Passage for review:
Content starts

Variable results for evaluation of risk factors are common in CV and CKD risk and may be due to population differences or random chance. In regard to uric acid specifically, as it has been implicated in the development of hypertension (6) and cardiovascular disease (7), the impact of uric acid may be in part through these convention risk factors for CKD. Statistical “removal” of this indirect effect will tend to minimize observed impact and may explain some of the variable results. At this time conclusions must be based on the predominance of observational data but clearly randomized controlled trials would be better. Only moderate to large size, randomized controlled studies of uric acid lowering therapy will provide the necessary data for definitive conclusions.
There are very few data evaluating the efficacy of uric acid reduction on progression of CKD. The published clinical trials are listed in Table 2. Kanbay and colleagues treated 48 hyperuricemic and 21 patients with normal uric acid all of whom had normal renal function. Fifty-nine patients completed the 3 month study in which patients were treated with 300mg once daily allopurinol. With a mean fall in serum uric acid from 8 to 5.5mg/dL, calculated GFR increase from 79 to 92 ml/min in the hyperuricemic patients with no change in the control patients (30). There was no long term follow up and no patients had progressive renal disease. Siu and colleagues performed a randomized of 54 patients with CKD 2-4 and serum uric acid >7.6 mg/dL to allopurinol or control groups. After 12 months of therapy, 16% of the allopurinol group met the combined endpoint of increase in serum creatinine of >40% or initiation of dialysis or death, compared to 46% of the control group (31). There were no statistically significant differences in blood pressure between the groups. There was not a statistically significant difference in serum creatinine as a continuous variable but the study was not powered to detect this endpoint. Despite the degree of CKD in the Siu et al study, there was no report of allopurinol sensitivity reactions. Reports of increased risk of severe, even life threatening reactions have been reported to be more common in patients with CKD and has in some cases limited the use of allopurinol in this population (32).
Uric acid is clearly a marker for CKD as it is predominantly cleared by the kidneys and rises with GFR. There is mounting evidence for uric acid as a secondary if not a primary contributor to CKD and its progression. Uric acid is likely an important mediator in the development of hypertension, a critical risk factor and accelerator of CKD and may contribute to cardiovascular disease and diabetes. The preponderance of epidemiological evidence suggests a direct link between uric acid and CKD but there is a need for clinical trial evidence before comprehensive management guidelines can be contemplated.

Content ends

What is expected:
Answer these questions using the passage on uric acid and chronic kidney disease.
(a) How many patients completed the 3 month study by Kanbay and colleagues?
(b) In the study by Siu and colleagues, what percentage of the control group met the combined endpoint after 12 months?
(c) What evidence does the passage say is needed before comprehensive management guidelines can be contemplated?
The records have no role in this task.

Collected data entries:
Content starts

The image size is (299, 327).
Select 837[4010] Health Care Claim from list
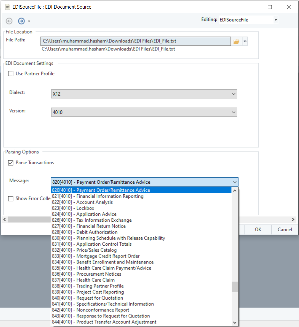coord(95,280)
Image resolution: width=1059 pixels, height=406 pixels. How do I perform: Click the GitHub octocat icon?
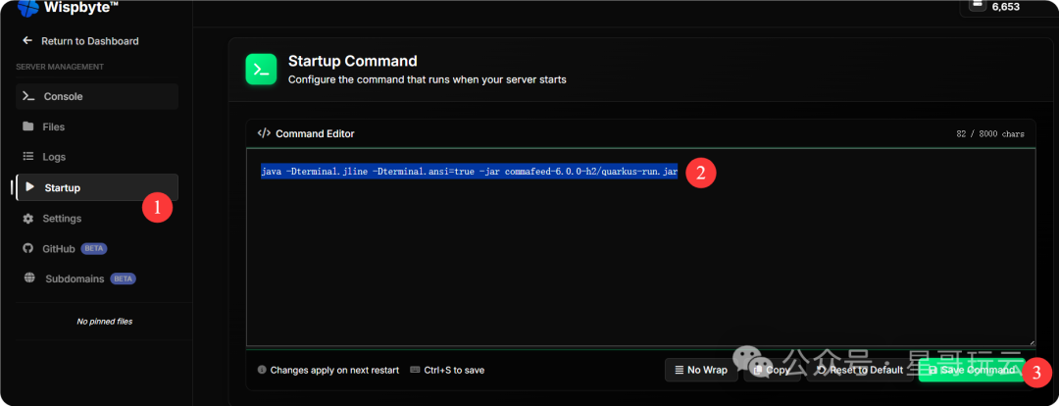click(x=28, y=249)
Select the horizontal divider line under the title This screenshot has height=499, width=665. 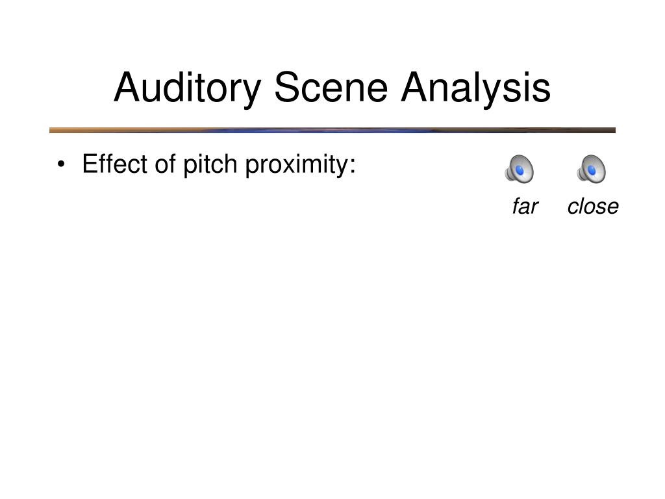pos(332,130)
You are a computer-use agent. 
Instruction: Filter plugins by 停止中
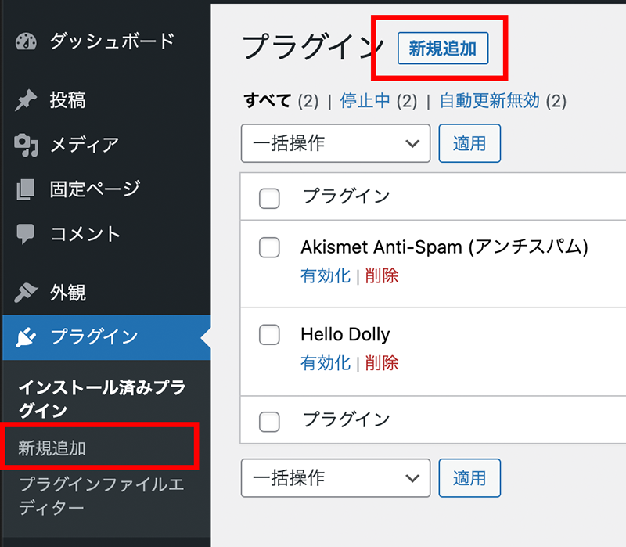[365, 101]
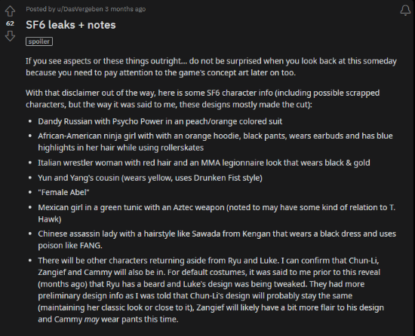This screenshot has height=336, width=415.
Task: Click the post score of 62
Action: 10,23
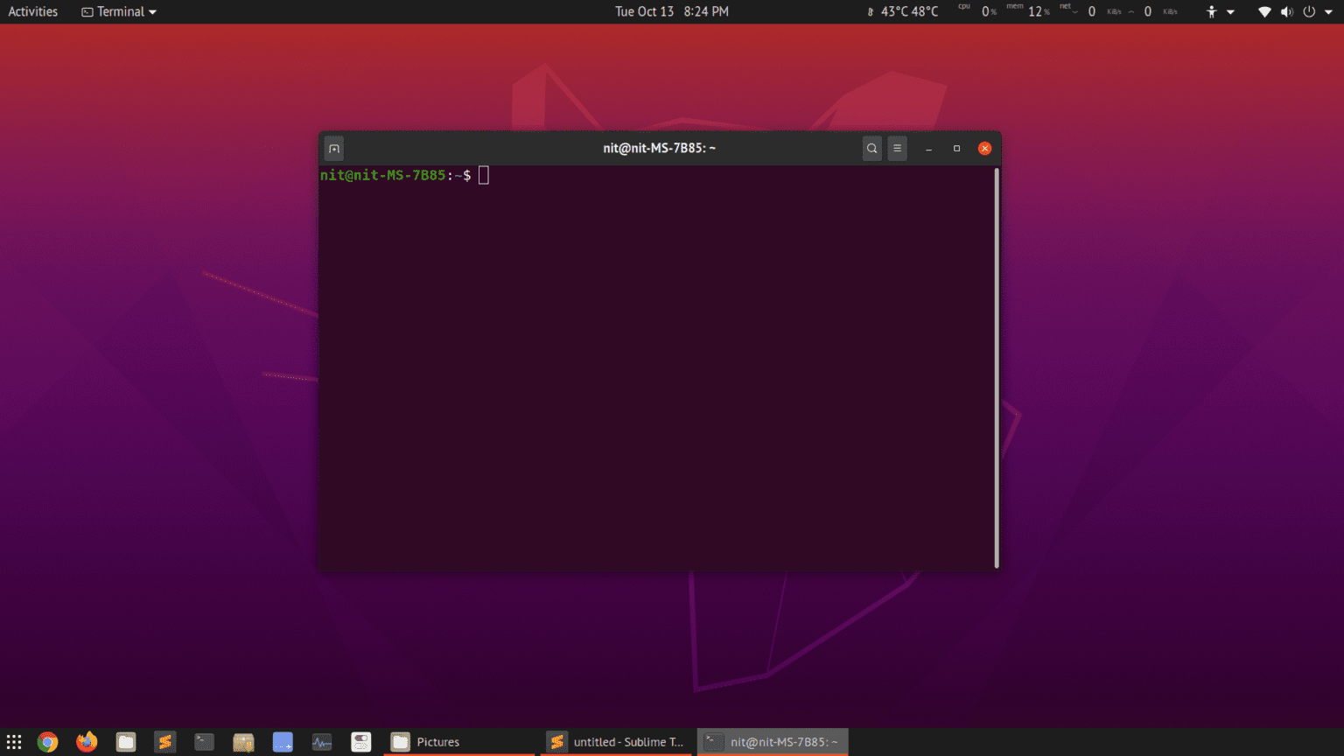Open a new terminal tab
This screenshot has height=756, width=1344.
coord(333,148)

Content ends

Answer to this exercise:
(a) Fifty-nine patients.
(b) 46%.
(c) Clinical trial evidence.